William Brown didn't exactly make a bunch of friends during his stop in Salina on Friday morning. The executive vice president of global operations for Hawker Beechcraft was in town to meet with employees of Salina's Hawker plant.
As reported last week, the company announced the plant will close and 238 employees will lose their jobs ...
Some of his comments at the meeting did not sit well with employees or those involved with Salina economic development.
The Journal's Michael Strand talked with Hawker employees after their shift ended Friday. They told him that Brown said local officials did nothing to keep the plant in Salina.
"Bill Brown specifically said Salina wasn't offering anything to keep them here," employee Sherri Curtis told Strand. Others at the meeting verified the comment ...
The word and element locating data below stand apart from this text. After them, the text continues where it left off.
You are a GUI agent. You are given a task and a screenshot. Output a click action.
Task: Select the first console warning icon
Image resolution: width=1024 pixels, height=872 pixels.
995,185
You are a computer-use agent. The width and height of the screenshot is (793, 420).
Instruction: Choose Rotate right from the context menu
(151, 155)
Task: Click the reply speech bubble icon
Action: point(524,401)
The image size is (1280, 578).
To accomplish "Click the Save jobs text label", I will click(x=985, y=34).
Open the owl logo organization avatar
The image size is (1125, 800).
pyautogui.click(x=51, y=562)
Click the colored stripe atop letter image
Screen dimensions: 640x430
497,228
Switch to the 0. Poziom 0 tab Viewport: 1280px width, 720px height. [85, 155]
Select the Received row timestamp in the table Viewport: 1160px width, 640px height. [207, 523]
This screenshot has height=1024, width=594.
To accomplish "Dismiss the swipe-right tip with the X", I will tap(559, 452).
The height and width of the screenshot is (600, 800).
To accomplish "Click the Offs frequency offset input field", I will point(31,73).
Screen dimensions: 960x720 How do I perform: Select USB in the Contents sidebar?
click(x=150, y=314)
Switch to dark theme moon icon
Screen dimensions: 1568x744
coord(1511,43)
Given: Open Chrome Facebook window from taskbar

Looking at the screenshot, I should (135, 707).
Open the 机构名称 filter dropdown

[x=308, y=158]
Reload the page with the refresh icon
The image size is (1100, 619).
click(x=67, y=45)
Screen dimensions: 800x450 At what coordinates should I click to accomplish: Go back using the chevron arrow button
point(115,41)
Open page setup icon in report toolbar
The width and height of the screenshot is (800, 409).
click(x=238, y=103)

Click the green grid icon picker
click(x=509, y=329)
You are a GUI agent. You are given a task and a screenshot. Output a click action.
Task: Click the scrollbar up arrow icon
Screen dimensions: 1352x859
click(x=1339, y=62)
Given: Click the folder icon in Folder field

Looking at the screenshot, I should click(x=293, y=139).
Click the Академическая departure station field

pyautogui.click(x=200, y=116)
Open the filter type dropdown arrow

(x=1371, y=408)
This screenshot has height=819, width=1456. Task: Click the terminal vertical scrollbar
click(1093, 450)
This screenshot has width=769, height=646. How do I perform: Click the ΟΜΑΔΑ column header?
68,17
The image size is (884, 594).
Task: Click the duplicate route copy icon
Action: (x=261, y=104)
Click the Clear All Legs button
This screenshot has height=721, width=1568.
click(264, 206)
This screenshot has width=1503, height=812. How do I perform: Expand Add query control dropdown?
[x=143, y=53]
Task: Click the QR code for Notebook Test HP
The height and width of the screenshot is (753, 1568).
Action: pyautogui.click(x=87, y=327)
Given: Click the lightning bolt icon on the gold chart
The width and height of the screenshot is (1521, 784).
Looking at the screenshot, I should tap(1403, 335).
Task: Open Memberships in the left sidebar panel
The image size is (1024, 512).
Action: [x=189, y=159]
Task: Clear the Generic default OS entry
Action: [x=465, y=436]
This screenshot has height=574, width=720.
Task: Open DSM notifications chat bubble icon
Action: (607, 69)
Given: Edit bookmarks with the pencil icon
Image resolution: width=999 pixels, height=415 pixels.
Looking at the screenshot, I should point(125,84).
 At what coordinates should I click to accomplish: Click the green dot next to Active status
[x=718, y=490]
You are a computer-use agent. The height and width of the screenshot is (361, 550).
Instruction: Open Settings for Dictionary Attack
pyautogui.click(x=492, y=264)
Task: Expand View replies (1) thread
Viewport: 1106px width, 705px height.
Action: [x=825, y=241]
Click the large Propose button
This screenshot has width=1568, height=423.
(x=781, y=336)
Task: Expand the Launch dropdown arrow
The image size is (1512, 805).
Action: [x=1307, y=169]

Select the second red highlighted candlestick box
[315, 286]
At a press conference last week, a bevy of local folks said the opposite ... The message at that presentation was that local leaders and state economic development officials had repeatedly contacted the company to find out what could be done to preserve the Salina plant ...
We believe they did their best to retain these high-paying jobs and we are confident they have evidence to verify their correspondence with Hawker.
On the flip side, we'll give Brown the benefit of the doubt. It's possible, though unlikely, that employees reporting Brown's comments misinterpreted what he said. Or perhaps Brown just didn't get the memo detailing Salina's efforts to retain the plant.
Whatever the case, this episode does nothing to boost our confidence in Hawker. Instead, it confirms that the company planned all along to close the local plant, no matter what company officials might have said to the contrary.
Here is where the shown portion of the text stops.